Objective: The objective of this study was to investigate the effectiveness and tolerance of the ketogenic diet (KD) in children who have drug-resistant epilepsy (DRE) caused by neonatal hypoglycemia.
Methods: We conducted a retrospective analysis of the data from pediatric patients who were diagnosed with neonatal hypoglycemia-related DRE and initiated a KD at Xi'an Children's Hospital between May 2014 and March 2023.
Results: Nine patients were enrolled in this study. The mean age of seizure onset was 6.16 ± 3.97 months, with a mean age of dietary therapy initiation at 21.56 ± 10.94 months and a median diet duration of nine months (range: 3-39.6 months). All of the nine patients (seven males) had daily seizures, and the most common seizure type was epileptic spasms. Magnetic resonance imaging (MRI) of the brain in all nine patients revealed bilateral atrophy of the occipital-parietal cortex, with or without gliosis. Of the patients studied, 22.2 % were classified as definite KD responders. These individuals achieved seizure freedom after one month of starting KD treatment and maintained a seizure-free state for over 22 months. One patient (11.1 %) was a partial KD responder who had a > 50 % seizure reduction within three months from KD initiation and continued the diet therapy for more than one year. None of the patients stopped taking KD because they could not tolerate the majority of the adverse effects, which were mild. At the last follow-up, six patients (66.7 %) had stopped their diet therapy with lack of efficacy being the leading cause.

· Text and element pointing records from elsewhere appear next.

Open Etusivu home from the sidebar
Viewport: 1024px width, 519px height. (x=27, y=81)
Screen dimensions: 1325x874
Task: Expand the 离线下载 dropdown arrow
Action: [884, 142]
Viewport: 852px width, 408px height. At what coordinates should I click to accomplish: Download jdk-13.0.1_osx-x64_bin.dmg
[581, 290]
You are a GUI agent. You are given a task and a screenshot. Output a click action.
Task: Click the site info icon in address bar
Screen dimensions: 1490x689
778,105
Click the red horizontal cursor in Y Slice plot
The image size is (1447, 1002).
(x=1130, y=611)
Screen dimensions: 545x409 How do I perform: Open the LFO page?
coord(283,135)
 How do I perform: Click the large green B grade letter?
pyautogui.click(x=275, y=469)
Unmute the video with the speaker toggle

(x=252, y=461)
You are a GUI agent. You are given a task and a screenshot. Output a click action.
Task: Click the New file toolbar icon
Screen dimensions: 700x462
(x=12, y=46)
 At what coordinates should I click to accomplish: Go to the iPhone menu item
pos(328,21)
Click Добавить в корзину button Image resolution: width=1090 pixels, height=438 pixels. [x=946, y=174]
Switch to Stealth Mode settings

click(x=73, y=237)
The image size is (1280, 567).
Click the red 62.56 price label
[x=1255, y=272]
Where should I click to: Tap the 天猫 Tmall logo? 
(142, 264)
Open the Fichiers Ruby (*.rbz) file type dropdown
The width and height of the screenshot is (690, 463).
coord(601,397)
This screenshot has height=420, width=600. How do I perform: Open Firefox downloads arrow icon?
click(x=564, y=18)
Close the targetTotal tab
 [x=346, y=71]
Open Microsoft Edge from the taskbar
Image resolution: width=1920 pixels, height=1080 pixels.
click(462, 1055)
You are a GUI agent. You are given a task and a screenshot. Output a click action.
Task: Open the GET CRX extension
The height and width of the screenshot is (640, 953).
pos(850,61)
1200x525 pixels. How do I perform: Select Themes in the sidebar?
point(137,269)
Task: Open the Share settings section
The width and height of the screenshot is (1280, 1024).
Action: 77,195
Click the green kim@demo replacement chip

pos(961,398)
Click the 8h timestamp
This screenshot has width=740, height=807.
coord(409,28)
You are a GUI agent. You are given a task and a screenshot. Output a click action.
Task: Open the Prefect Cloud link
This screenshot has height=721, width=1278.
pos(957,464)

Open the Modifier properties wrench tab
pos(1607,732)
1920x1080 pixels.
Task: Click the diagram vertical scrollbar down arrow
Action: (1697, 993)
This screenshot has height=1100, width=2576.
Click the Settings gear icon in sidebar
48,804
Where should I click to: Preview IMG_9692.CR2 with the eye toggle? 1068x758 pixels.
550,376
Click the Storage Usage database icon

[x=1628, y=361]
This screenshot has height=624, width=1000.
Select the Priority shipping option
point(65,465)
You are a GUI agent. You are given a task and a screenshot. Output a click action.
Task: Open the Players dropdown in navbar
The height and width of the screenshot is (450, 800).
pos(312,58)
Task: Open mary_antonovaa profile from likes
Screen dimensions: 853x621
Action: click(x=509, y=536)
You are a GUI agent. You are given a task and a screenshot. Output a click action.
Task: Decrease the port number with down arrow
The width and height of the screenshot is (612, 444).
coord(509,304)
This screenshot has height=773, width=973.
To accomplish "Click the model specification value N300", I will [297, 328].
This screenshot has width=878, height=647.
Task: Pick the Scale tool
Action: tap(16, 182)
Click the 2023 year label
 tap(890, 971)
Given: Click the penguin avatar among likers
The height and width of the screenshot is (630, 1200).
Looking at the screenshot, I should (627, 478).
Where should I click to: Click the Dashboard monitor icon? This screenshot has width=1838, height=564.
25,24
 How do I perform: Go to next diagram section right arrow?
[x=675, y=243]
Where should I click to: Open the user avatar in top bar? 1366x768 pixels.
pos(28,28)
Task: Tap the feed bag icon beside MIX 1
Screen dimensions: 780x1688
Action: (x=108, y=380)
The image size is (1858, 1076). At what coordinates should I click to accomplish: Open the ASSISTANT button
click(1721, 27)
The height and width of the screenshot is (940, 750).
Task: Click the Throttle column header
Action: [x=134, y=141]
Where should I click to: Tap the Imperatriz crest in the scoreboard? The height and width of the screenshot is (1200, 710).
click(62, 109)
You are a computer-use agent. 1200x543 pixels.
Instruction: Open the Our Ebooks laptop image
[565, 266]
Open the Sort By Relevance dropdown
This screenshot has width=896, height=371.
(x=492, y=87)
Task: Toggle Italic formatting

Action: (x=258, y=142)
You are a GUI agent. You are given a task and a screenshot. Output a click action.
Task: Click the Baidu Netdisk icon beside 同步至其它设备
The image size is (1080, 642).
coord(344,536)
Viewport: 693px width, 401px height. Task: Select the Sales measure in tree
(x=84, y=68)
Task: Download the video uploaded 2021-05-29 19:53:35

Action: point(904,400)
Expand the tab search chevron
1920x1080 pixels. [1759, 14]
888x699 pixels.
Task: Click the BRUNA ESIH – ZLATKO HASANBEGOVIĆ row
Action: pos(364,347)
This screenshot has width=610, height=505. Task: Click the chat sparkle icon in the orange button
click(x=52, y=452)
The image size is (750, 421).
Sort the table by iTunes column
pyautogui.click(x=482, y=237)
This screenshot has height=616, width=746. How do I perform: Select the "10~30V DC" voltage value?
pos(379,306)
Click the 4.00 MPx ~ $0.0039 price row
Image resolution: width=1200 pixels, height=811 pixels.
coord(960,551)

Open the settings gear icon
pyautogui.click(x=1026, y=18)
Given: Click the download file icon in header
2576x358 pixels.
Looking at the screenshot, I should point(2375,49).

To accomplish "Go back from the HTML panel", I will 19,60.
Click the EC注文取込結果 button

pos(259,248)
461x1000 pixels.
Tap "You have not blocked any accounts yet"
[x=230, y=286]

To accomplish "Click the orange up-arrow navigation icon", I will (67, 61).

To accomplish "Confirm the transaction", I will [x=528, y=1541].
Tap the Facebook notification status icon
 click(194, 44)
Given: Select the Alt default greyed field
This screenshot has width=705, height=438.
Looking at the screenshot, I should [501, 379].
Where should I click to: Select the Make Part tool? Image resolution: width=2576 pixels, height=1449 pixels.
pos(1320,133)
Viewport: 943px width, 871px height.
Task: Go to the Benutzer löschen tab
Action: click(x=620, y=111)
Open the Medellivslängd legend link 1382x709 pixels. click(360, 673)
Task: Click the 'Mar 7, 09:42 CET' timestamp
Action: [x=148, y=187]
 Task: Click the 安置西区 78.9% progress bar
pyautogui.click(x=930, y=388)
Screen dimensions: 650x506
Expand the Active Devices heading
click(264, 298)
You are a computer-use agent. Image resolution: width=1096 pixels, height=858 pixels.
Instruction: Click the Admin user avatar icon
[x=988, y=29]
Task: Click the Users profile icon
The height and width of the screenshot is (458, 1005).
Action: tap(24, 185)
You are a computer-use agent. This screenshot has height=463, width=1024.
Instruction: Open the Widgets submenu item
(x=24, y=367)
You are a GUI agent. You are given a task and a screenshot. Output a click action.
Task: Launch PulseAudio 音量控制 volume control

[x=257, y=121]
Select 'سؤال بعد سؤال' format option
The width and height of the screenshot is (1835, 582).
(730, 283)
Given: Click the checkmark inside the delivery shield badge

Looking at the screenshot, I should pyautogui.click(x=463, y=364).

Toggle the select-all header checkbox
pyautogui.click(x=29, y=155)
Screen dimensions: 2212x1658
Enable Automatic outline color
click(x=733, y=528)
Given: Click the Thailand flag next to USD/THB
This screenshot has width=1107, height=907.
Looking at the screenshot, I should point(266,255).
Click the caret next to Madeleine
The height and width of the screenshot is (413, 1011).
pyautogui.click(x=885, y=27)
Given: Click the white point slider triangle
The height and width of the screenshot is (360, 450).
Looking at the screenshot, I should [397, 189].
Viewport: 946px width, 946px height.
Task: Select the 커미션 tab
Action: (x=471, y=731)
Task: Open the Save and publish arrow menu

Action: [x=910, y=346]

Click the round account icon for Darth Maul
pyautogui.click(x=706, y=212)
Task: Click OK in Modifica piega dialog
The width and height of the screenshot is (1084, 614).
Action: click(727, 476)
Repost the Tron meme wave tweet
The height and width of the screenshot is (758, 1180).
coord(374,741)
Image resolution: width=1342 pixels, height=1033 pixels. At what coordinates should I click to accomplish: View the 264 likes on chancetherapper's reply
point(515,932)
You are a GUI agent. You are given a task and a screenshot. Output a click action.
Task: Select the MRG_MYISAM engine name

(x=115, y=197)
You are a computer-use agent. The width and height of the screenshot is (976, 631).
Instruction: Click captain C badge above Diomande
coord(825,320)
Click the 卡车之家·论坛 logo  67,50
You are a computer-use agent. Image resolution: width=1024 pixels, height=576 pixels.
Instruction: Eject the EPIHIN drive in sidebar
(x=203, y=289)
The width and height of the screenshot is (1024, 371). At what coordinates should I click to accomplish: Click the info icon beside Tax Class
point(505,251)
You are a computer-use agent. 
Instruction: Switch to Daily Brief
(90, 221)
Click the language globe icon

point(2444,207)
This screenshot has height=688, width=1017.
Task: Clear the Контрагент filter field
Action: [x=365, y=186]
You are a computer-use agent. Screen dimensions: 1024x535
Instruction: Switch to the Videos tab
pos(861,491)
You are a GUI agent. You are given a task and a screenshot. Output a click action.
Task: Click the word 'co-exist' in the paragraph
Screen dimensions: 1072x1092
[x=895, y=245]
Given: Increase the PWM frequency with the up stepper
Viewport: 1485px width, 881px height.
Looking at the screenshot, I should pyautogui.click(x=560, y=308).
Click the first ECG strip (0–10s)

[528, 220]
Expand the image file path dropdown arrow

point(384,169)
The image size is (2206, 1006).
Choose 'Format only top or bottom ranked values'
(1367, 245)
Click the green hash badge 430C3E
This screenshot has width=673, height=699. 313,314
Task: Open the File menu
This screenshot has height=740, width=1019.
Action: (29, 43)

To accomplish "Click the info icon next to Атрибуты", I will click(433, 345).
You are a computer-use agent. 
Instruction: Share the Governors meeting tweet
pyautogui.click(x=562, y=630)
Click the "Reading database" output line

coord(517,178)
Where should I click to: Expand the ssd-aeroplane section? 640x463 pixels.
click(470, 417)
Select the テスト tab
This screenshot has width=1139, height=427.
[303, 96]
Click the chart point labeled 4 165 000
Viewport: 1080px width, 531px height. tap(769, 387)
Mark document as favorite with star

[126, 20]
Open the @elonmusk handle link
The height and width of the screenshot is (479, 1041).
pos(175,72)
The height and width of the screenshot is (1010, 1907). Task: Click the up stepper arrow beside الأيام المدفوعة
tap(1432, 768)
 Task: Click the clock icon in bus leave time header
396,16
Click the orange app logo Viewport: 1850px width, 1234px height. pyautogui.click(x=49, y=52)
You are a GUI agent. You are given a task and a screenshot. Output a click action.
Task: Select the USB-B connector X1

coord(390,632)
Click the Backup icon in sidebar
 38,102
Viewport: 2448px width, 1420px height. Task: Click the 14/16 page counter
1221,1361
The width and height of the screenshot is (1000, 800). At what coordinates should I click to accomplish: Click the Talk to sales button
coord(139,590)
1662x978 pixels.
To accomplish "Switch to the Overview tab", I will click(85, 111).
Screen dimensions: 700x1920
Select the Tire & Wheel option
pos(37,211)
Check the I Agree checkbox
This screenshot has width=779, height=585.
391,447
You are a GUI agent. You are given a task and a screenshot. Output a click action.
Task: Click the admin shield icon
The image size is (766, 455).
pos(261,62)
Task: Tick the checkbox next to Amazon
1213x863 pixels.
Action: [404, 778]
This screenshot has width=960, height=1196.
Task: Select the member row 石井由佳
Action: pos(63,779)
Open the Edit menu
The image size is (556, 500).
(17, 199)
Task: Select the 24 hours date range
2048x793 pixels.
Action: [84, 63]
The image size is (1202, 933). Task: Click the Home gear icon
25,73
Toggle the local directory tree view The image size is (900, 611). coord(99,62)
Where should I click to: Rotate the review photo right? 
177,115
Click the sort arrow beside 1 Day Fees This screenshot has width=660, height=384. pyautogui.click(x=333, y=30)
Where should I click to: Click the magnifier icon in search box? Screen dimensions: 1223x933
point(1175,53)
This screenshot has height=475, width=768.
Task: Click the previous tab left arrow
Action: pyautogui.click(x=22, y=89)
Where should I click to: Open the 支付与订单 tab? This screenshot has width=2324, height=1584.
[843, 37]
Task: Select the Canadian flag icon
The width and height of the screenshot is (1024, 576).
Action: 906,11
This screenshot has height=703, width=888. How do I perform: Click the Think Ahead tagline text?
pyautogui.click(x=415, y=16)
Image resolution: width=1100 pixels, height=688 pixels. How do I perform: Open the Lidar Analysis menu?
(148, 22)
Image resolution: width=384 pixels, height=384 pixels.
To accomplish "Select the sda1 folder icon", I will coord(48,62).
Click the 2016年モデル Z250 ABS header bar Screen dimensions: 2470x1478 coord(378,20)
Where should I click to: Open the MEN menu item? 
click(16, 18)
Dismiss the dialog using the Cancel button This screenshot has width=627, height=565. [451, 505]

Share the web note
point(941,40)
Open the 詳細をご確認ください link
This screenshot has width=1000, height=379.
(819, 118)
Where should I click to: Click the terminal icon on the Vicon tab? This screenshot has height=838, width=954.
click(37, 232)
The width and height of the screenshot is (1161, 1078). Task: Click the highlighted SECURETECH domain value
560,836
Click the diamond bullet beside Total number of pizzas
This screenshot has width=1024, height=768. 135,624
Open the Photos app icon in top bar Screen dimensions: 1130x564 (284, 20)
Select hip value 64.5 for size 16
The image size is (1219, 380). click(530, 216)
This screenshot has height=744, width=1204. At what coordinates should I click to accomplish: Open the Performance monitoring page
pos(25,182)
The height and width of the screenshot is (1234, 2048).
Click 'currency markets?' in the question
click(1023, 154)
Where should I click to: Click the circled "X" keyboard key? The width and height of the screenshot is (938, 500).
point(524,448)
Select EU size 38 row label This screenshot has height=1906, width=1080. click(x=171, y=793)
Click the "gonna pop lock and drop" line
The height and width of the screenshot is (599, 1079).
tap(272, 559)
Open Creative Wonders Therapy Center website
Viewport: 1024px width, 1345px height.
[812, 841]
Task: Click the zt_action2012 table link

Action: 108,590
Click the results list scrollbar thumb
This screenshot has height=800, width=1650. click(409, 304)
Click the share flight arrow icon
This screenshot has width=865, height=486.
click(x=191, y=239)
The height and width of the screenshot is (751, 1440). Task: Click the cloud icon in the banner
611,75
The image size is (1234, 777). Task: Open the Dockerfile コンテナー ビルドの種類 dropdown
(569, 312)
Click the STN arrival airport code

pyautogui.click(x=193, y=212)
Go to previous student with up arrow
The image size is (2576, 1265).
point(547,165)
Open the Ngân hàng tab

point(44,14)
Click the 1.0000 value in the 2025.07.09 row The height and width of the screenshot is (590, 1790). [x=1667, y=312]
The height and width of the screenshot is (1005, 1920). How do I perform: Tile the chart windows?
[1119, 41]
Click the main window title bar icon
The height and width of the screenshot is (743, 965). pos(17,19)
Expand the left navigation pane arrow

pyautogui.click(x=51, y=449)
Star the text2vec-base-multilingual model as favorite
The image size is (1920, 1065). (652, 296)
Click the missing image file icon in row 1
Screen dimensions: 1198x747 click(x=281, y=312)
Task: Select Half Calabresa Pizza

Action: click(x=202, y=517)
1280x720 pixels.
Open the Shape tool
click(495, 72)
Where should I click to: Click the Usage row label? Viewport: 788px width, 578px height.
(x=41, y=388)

Conclusions: KD is a safe and tolerable alternative treatment in pediatric patients with DRE secondary to neonatal hypoglycaemia. Most of the time, KD has minimal efficacy; however, diet therapy may be quite helpful for some patients. Thus, for DRE associated with neonatal hypoglycemia, KD treatment is appropriate to consider.
Keywords: Children; Drug-resistant epilepsy; Efficacy; Ketogenic diet; Neonatal hypoglycaemia.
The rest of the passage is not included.